Basically the idea is to precompute $g^{b^i}$ where $b$ is a radix. Now if we write $m$ in the radix base: $m=\sum_{i=0}^k e_i b^i$ then $g^m=\prod (g^{b^i})^{e_i}$. For example: say we want to compute $g^{142}$ and we have chosen as radix $b=3$ (I'm aware of the more natural example of radix 2, but I'm experimenting with different radices to see if there is any speed-up).
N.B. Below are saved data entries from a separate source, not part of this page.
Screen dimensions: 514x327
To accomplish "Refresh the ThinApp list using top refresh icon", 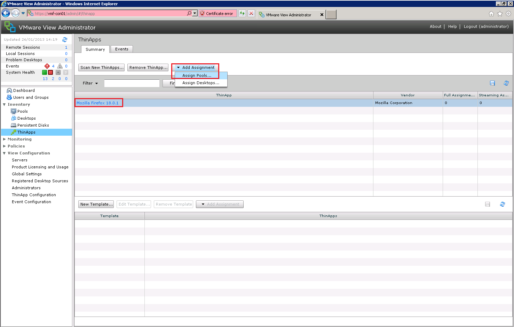I will [x=506, y=83].
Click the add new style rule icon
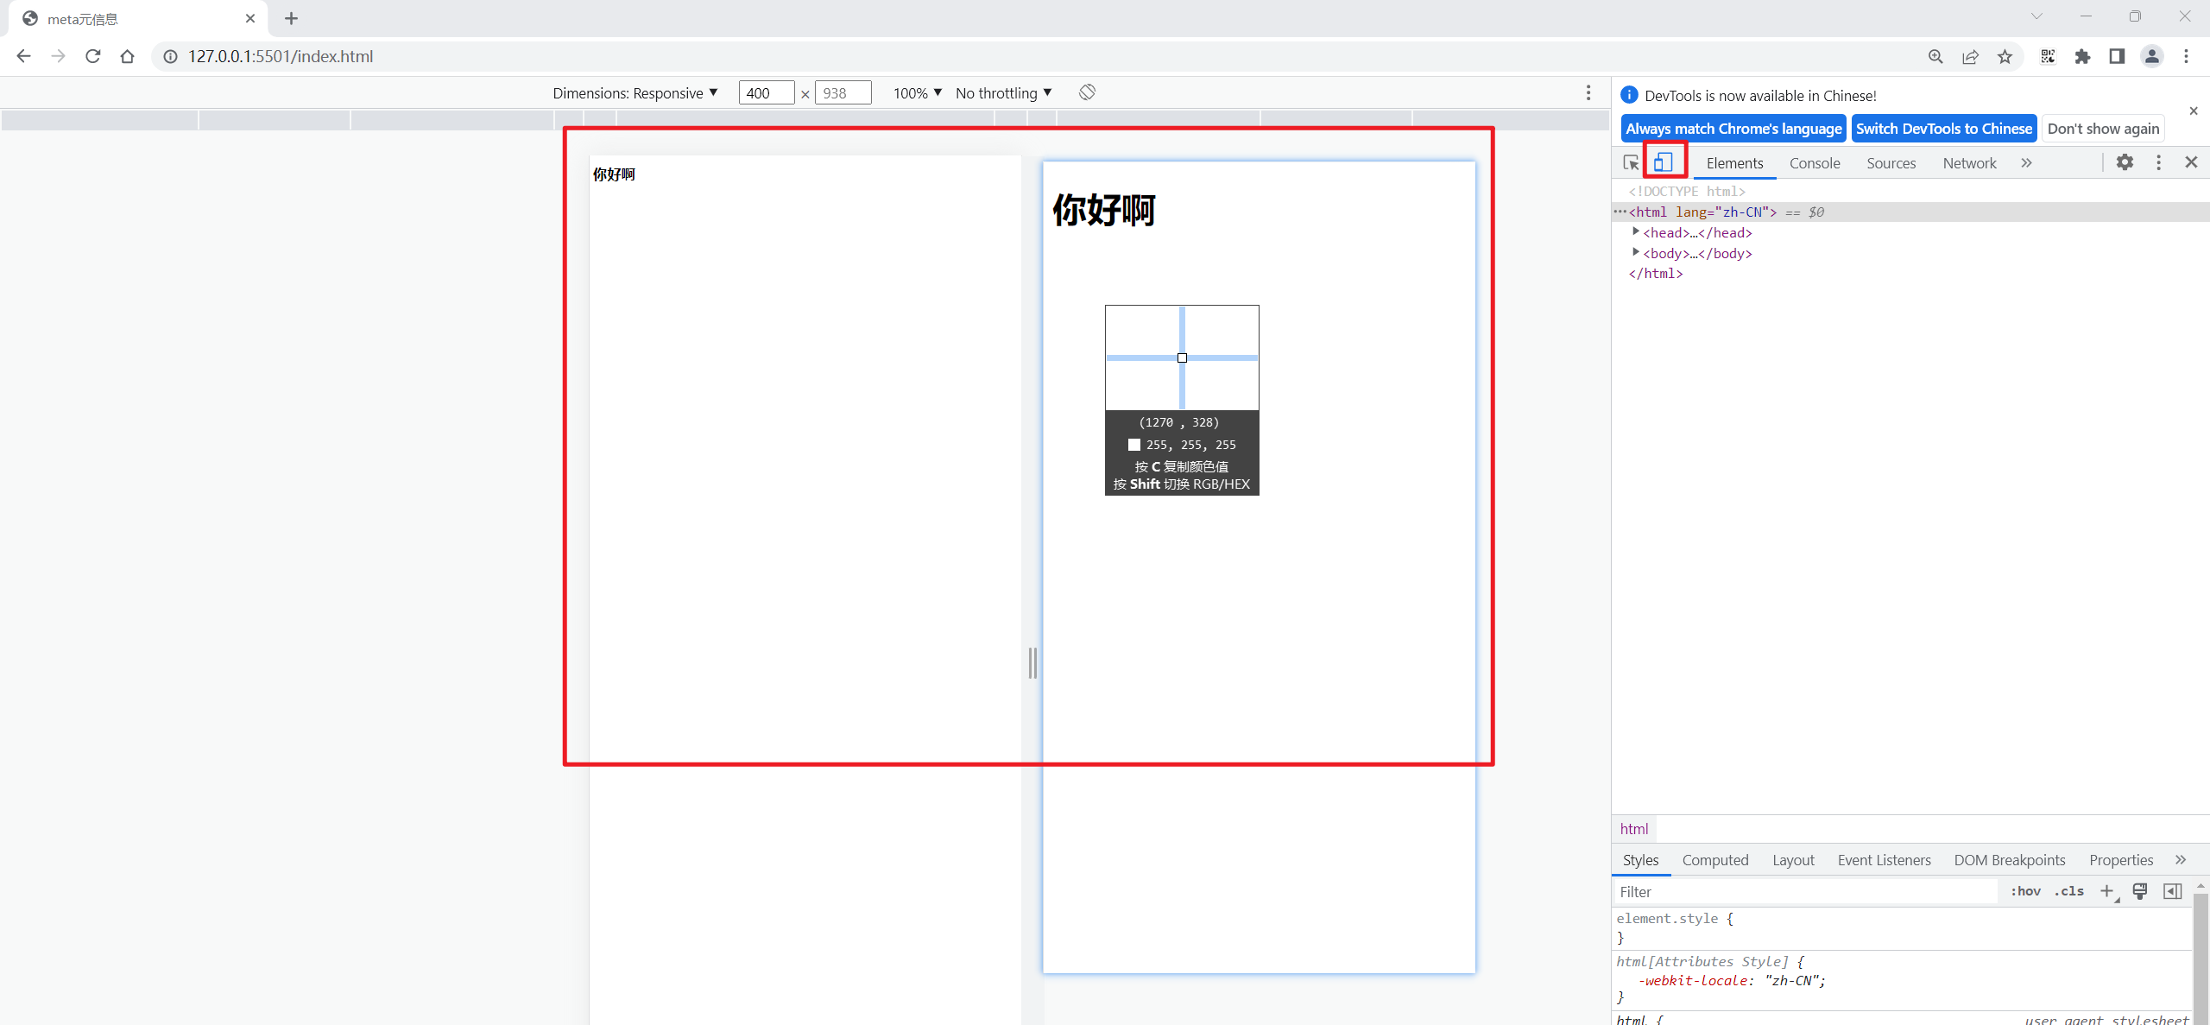Image resolution: width=2210 pixels, height=1025 pixels. (2106, 889)
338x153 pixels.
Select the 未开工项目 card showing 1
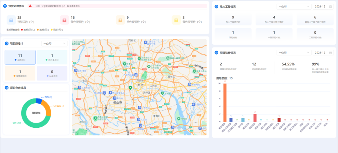52,57
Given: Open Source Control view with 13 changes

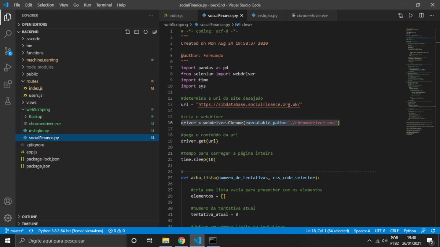Looking at the screenshot, I should tap(8, 51).
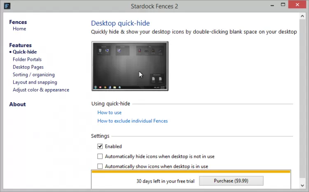Click the Fences heading in sidebar

point(18,22)
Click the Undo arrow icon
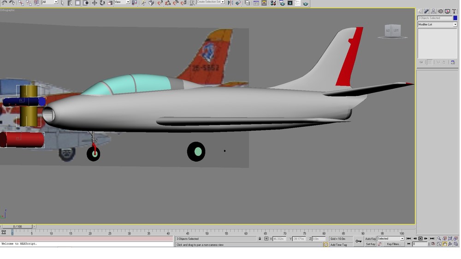The height and width of the screenshot is (259, 461). click(5, 3)
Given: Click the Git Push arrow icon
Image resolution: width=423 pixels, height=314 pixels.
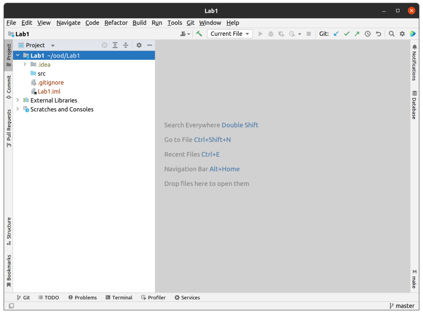Looking at the screenshot, I should pos(357,34).
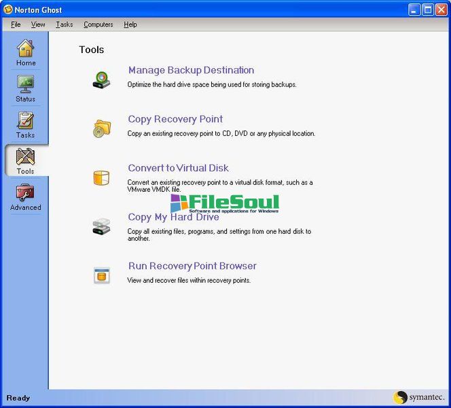
Task: Open the Home sidebar icon
Action: point(25,49)
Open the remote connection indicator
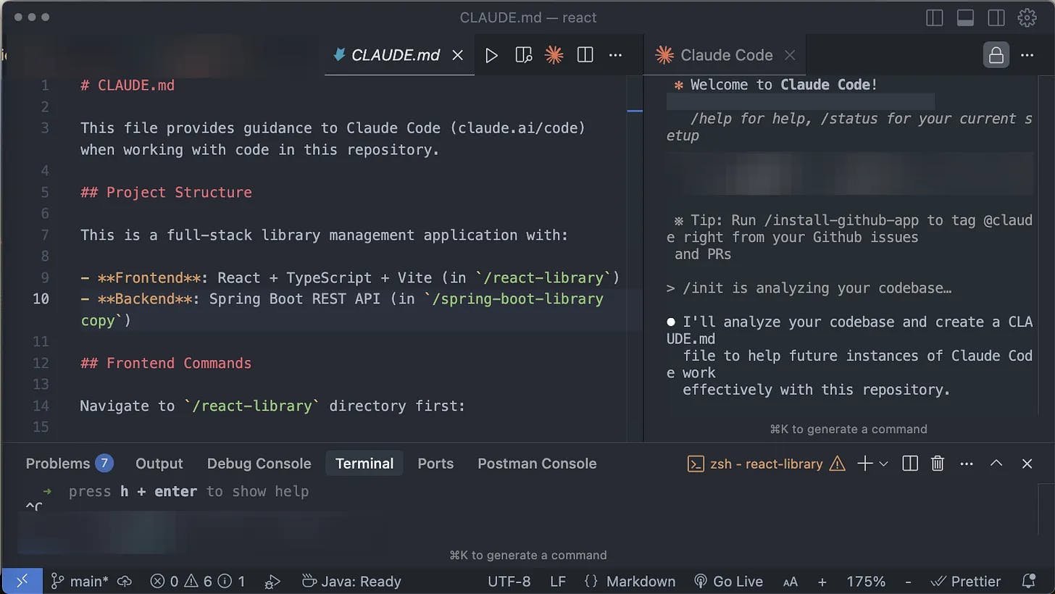 tap(22, 580)
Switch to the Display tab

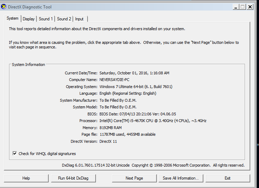[x=29, y=19]
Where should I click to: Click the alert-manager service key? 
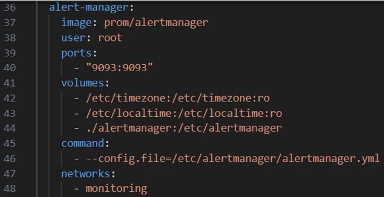[88, 7]
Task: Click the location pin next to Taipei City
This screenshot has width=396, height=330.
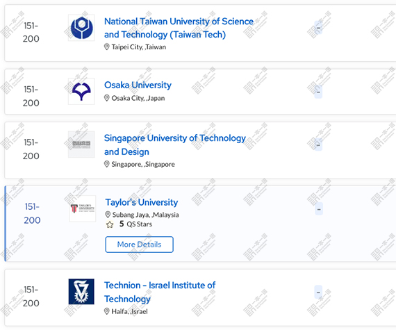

I write $m=(12021)_3$ and compute $g^{142}=g^{3^4}\times(g^{3^3})^2\times (g^3)^2 \times g^3$.

The pseudo code given in the paper is:

b ← 1
a ← 1
for d = h to 1 by −1
    for each i such that a_i = d
        b ← b ∗ g^{x_i}
    a ← a ∗ b.
return a.

where $h$ is the range of $e_i$, and $a_i=e_i$ and $x_i=g^{b^i}$.

My question is: instead of going through $e_i$ by tier as the pseudo code suggested, why don't we go through the base $b$ representation of $m$ one digit at a time and multiply as we go?

When I looked up fixed-base exponentiation in Henk and Tilborg "Encyclopedia of Cryptography and Security," they say that "there is time saved by multiplying together powers with identical coefficients, and then raising the intermediate products to powers step by step." I believe this is hinting at the answer to my question, but I don't understand the reasoning.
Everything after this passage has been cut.